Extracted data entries

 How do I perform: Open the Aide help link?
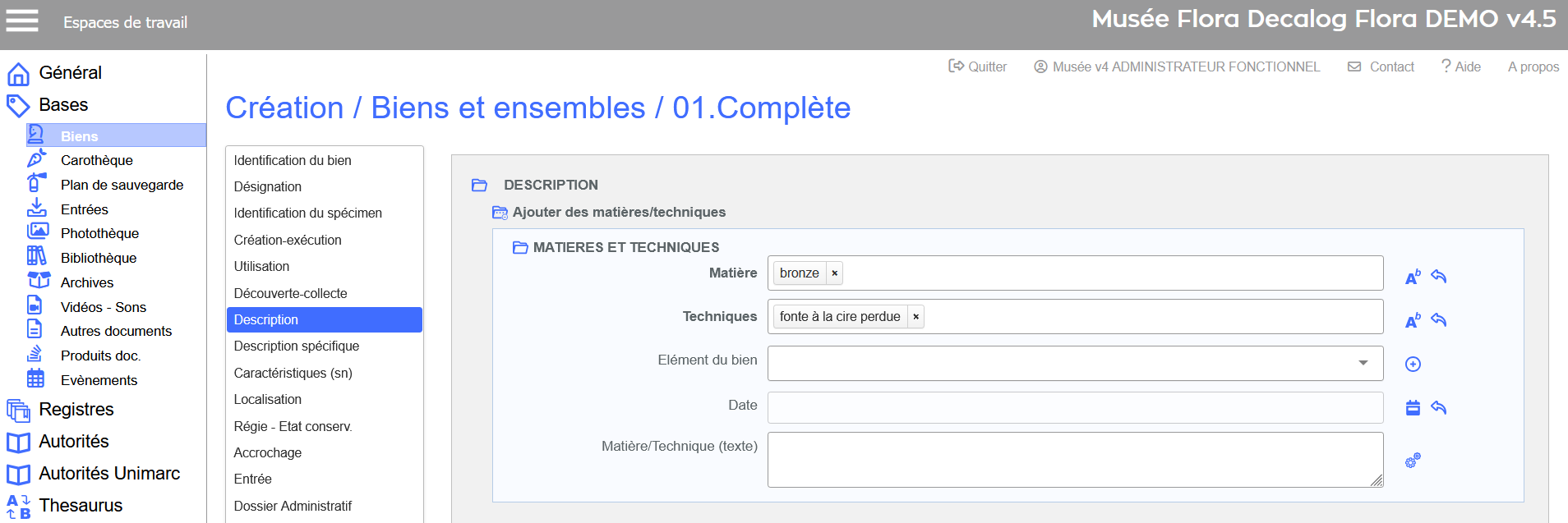point(1460,67)
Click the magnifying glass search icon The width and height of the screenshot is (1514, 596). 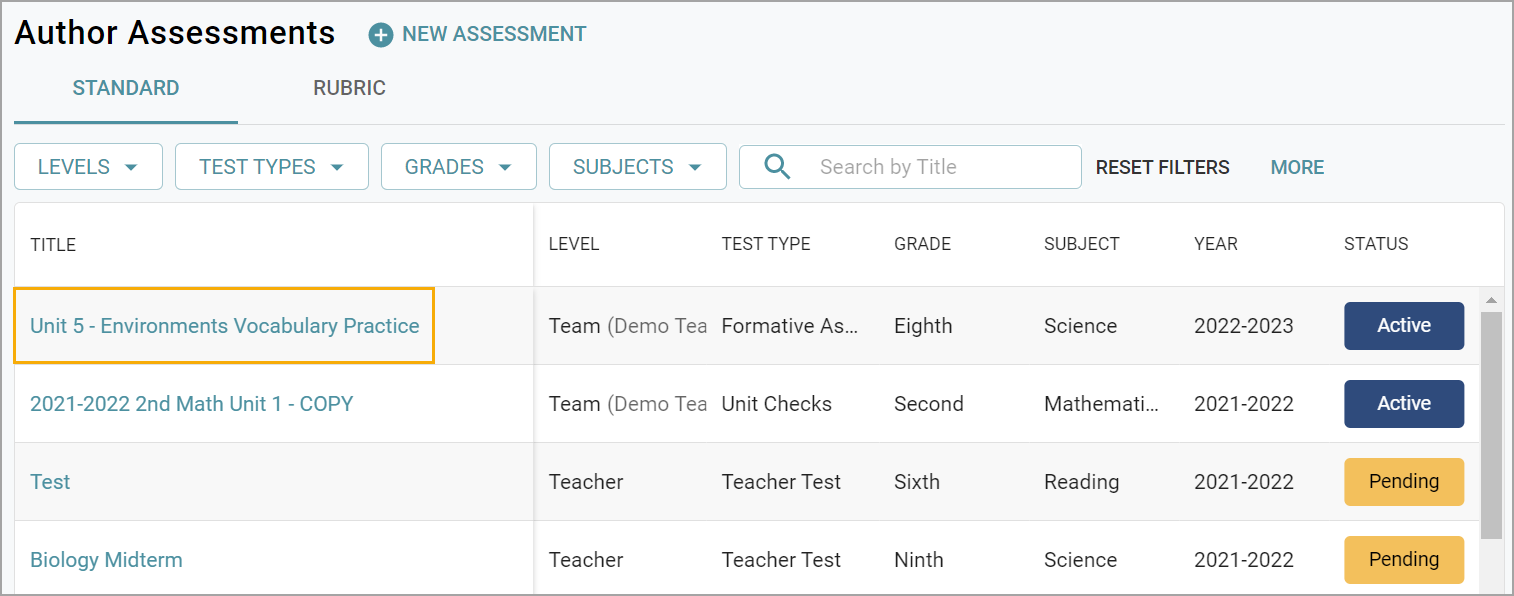coord(777,167)
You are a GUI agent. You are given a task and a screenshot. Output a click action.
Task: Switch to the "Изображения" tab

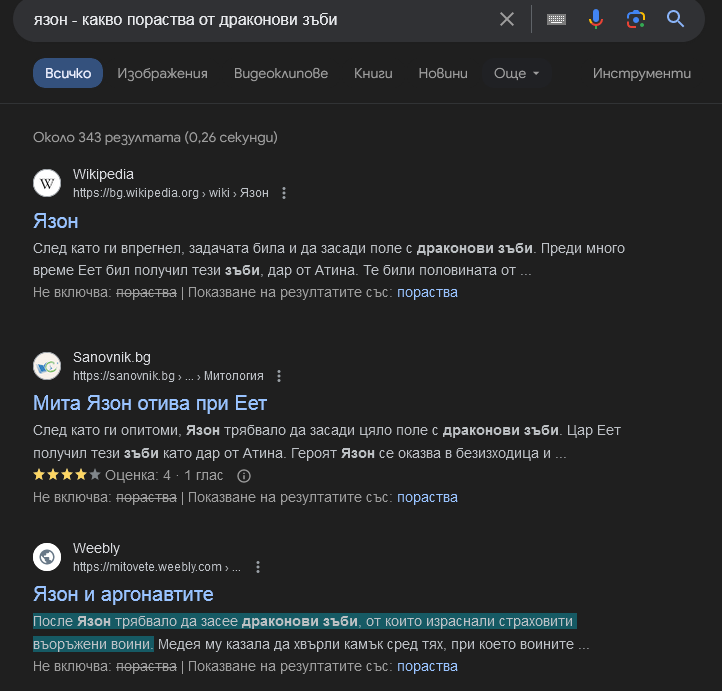click(162, 73)
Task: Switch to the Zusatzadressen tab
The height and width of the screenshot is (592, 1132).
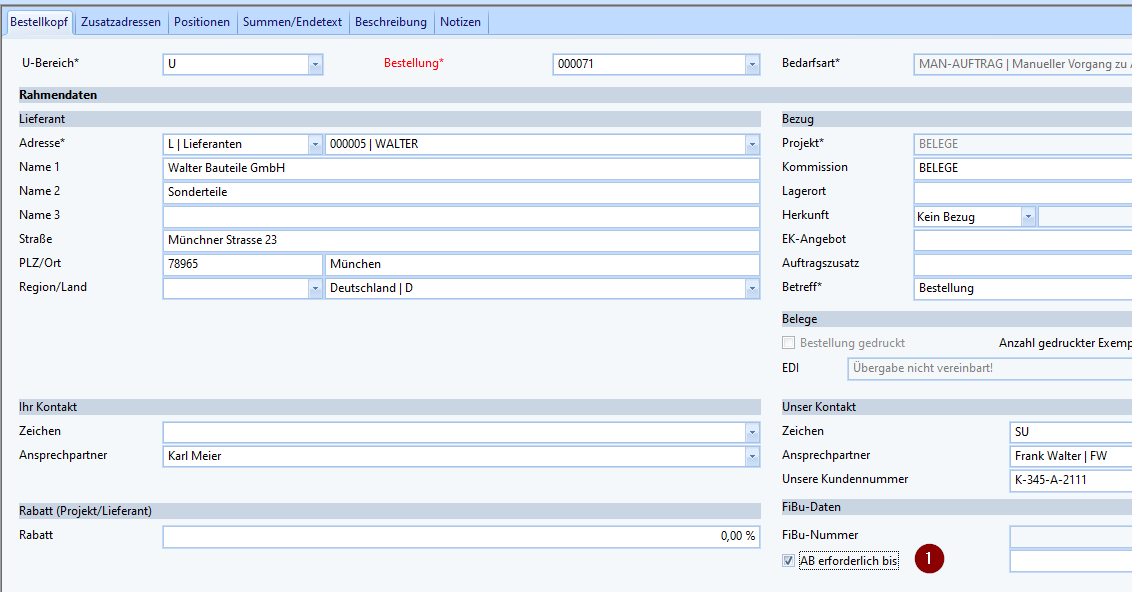Action: [x=121, y=22]
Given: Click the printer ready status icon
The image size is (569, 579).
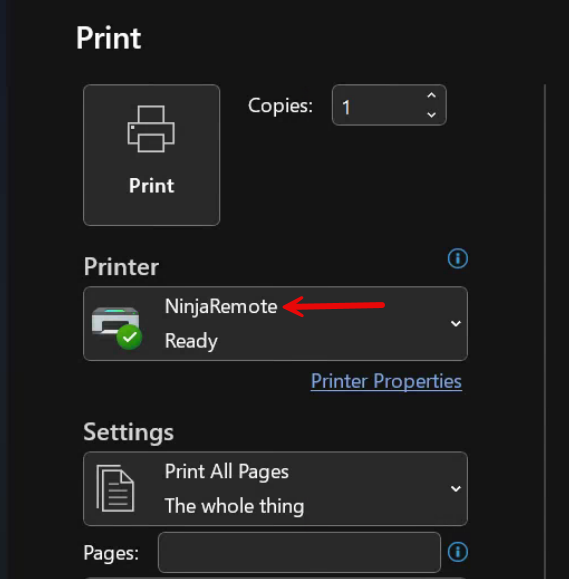Looking at the screenshot, I should [x=116, y=327].
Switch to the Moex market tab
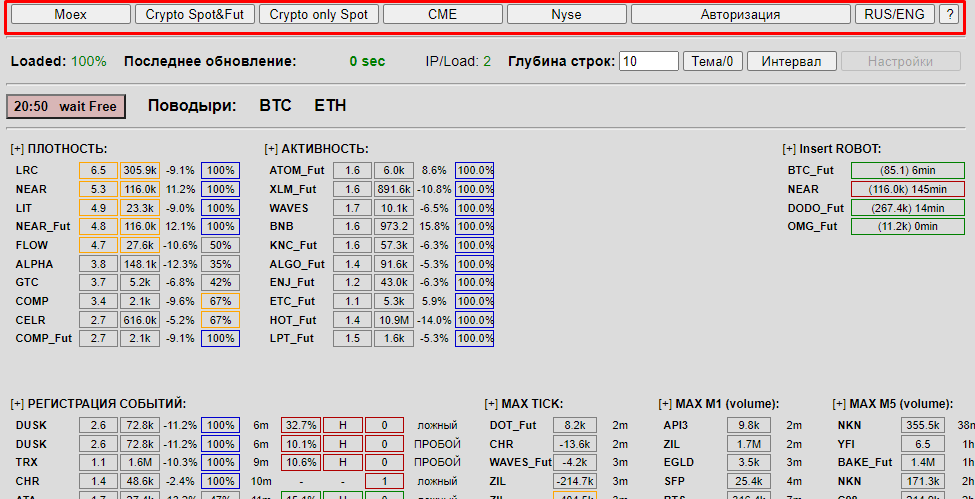The height and width of the screenshot is (499, 975). 70,15
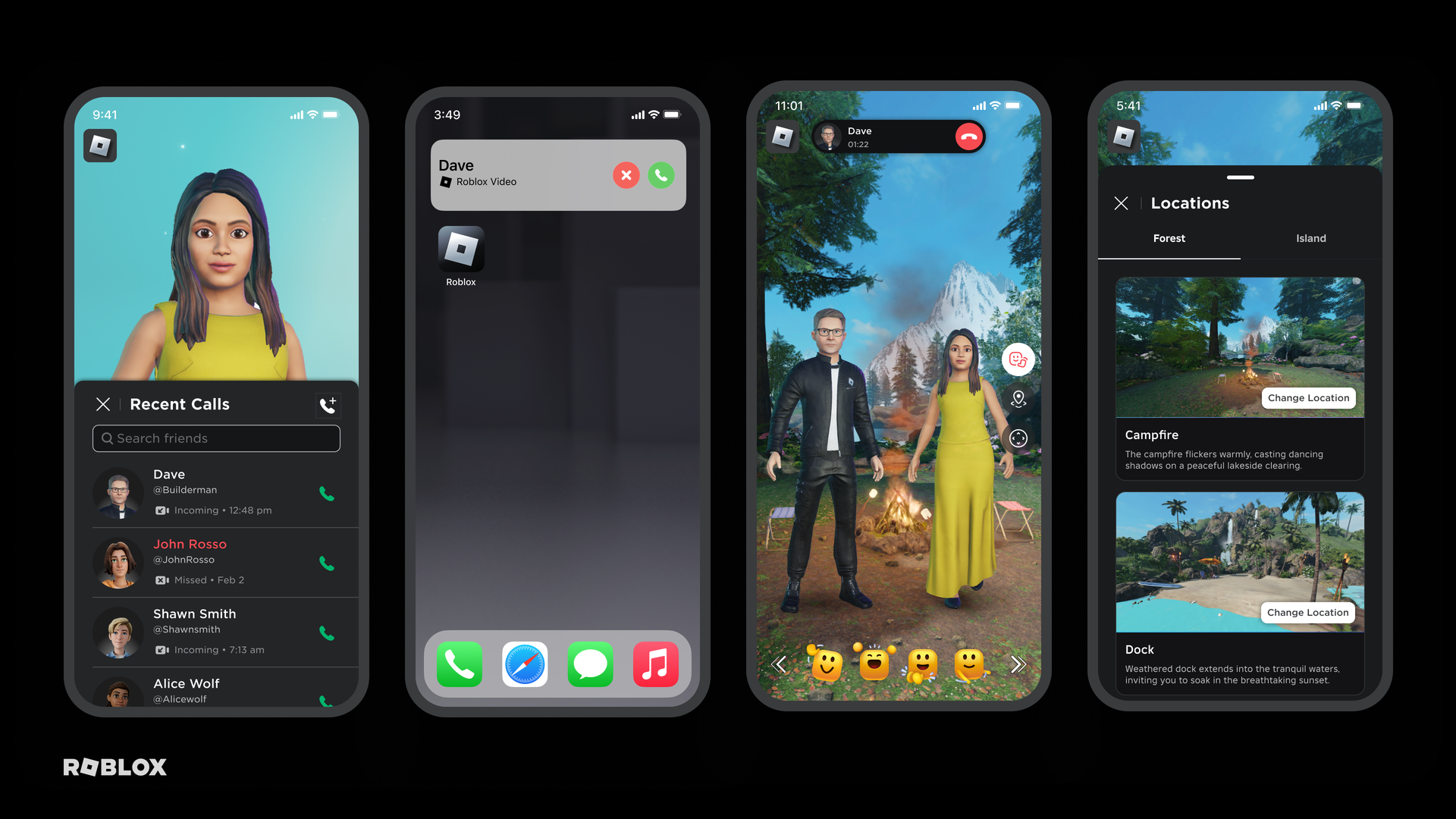Click Change Location for Dock scene
This screenshot has width=1456, height=819.
1306,612
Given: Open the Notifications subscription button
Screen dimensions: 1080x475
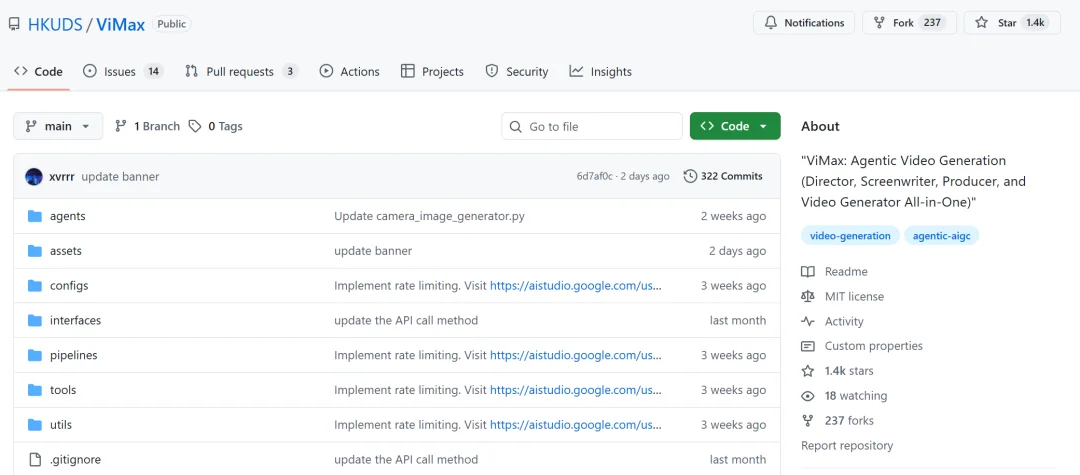Looking at the screenshot, I should tap(804, 23).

EXERCISE AIM ▸ The range to print runs from the line with "Switch to the Moex market tab" through the last line of the entries, both included; keep it exact and skip the pictures.

REPLY TO THE EXERCISE ▸
Switch to the Moex market tab
The height and width of the screenshot is (499, 975). 70,15
Click Change Location for Dock scene
This screenshot has width=1456, height=819.
1306,612
Given: Open the Notifications subscription button
Screen dimensions: 1080x475
Looking at the screenshot, I should tap(804, 23).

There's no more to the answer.